Wednesday 14 December 2016

Google’s Improbable Deal to Recreate the Real World in VR

Let a thousand virtual worlds rain down from the clouds. Or rather, the cloud. That’s the call from Google as it gets behind a tiny British startup called Improbable.

Founded by two Cambridge graduates and backed by $20 million in funding from the venture capitalists at Andreessen Horowitz, Improbable offers a new way of building virtual worlds, including not just immersive games à la Second Life or World of Warcraft, but also vast digital simulations of real cities, economies, and biological systems. The idea is that these virtual worlds can run in a holistic way across a practically infinite network of computers, so that they can expand to unprecedented sizes and reach new levels of complexity.

So far, the startup has shared its technology with just a handful of coders and companies. But today, Improbable joined forces with Google to offer its creation, called SpatialOS, to anyone who wants it.

You can think of SpatialOS as a cloud computing service for building virtual worlds, whether they run on desktop computers or VR rigs like the Oculus Rift. This service runs atop the Google Cloud Platformthe tech giant’s growing cloud computing empire, and the two companies just opened a SpatialOS alpha program that lets coders prototype and test their own virtual worlds. When the beta launches in the first quarter of next year, a separate program will provide coders with free time on Google’s cloud as they hone these virtual worlds for release onto the internet at large.
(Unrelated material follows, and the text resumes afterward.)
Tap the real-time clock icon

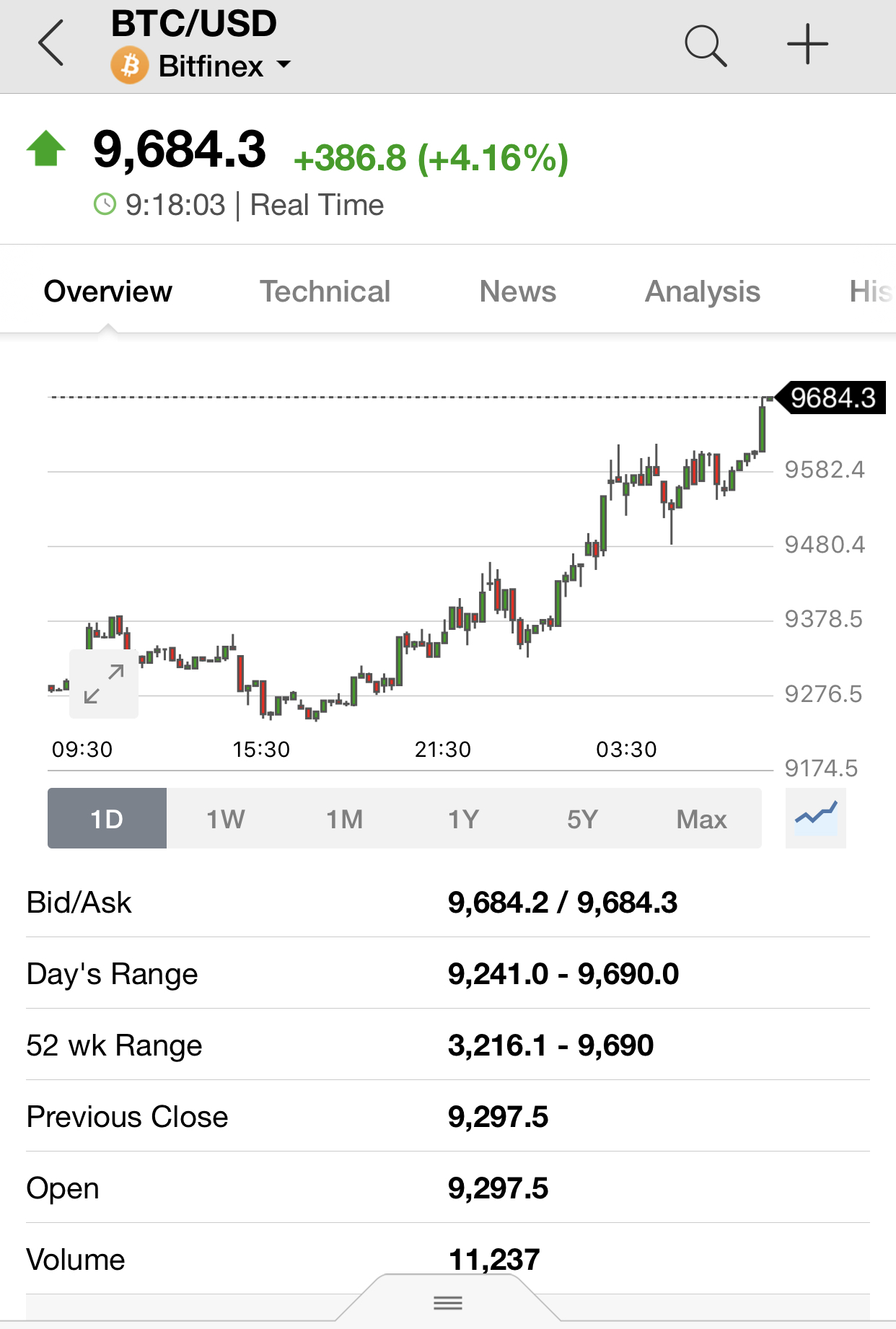(x=105, y=205)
On one level, this partnership allows Google to promote its cloud services as it challenges rivals like Amazon Web Services and Microsoft Azure. In providing of the cloud infrastructure that underpins Pokemon Go, Google has seen the thirst for virtual and augmented reality firsthand, and now, with Improbable, it hopes to push even further into this burgeoning market. But this partnership also points to something bigger down the road: the future of AI.

As developers build more complex virtual worlds, this provides AI researchers with better ways of training the next generation of artificial intelligence. Games have long offered a proving ground for AI, but SpatialOS can help expand this proving ground, providing a way not only for AI agents to learn the successor to Second Life, but to navigate real city streets or even trace the path of contagious disease.
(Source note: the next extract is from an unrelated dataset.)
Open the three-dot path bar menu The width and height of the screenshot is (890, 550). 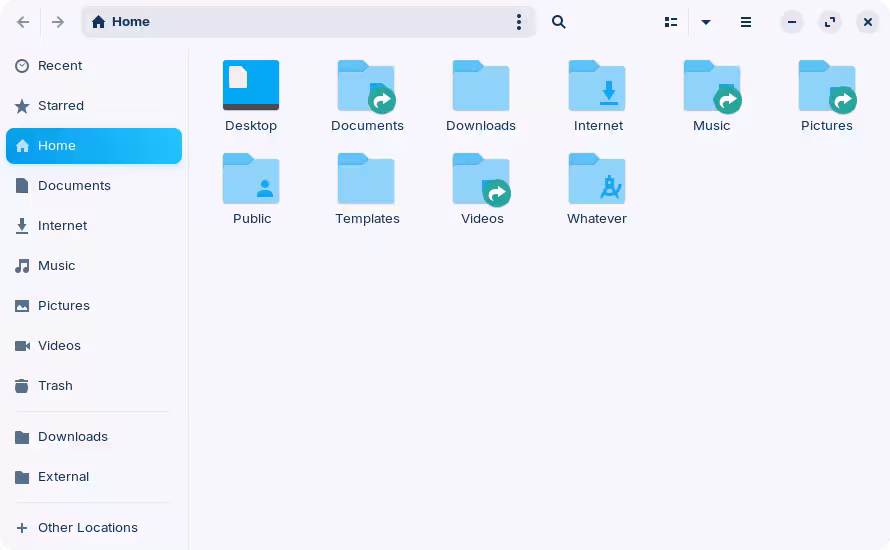pyautogui.click(x=518, y=22)
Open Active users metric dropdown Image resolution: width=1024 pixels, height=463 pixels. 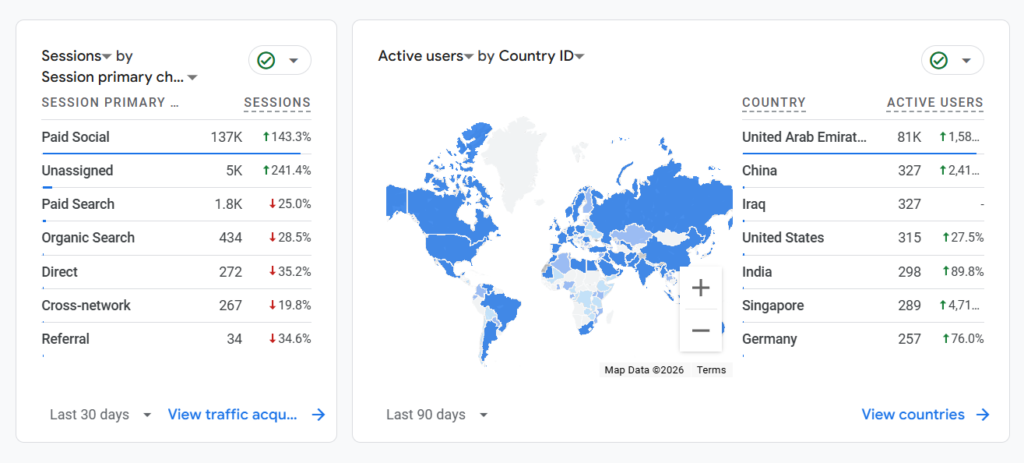[468, 57]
If AI agents set loose in virtual simulations of the real world sounds like Gibsonian science fiction, consider Universe, an AI training ground just recently unveiled by OpenAI, the lab bootstrapped by Tesla CEO Elon Musk and Y Combinator president Sam Altman. Universe is a software platform where researchers can train AI agents to use any application, from games to web browsers to protein folding simulations—anything humans can do on a computer. In theory, you could train agents to navigate any of the beefed-up virtual worlds built with Improbable.
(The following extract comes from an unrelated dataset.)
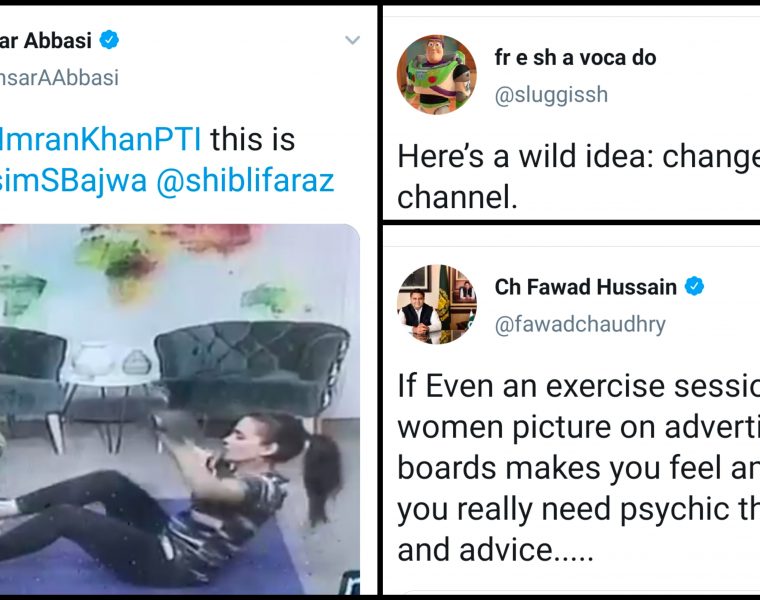Click the 'and advice.....' tweet line
The height and width of the screenshot is (600, 760).
495,550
That opens AI research to a few frontier. Game designers Dean Hall (creator of Day Z) and Henrique Olifiers (CEO of Bossa Studios, maker of World Adrift) say Improbable allows massively multiplayer games to achieve unprecedented complexity and scale. And in an effort to understand the impact of autonomous cars, a UK startup called Immense Simulations is using the service to model entire cities. “We can cover really large geographical areas,” says CEO Robin North, “but still keep a high level of detail.”

In the end, such simulations could also provide training grounds for those autonomous cars. Craig Quiter, an engineer at Otto, the robo-vehicle company owned by Uber, is training AI agents on Grand Theft Auto as a stepping stone to more advanced self-driving cars. Swap Grand Theft Auto for a simulation of the city of Manchester, and you get even closer to that goal.

Improbable CEO Herman Narula stresses that today his service is mainly a way of building games. But he too sees it as a path to better AI, hinting that his company is already working with others toward this goal. If a thousand virtual worlds take shape, so too can a thousand AIs.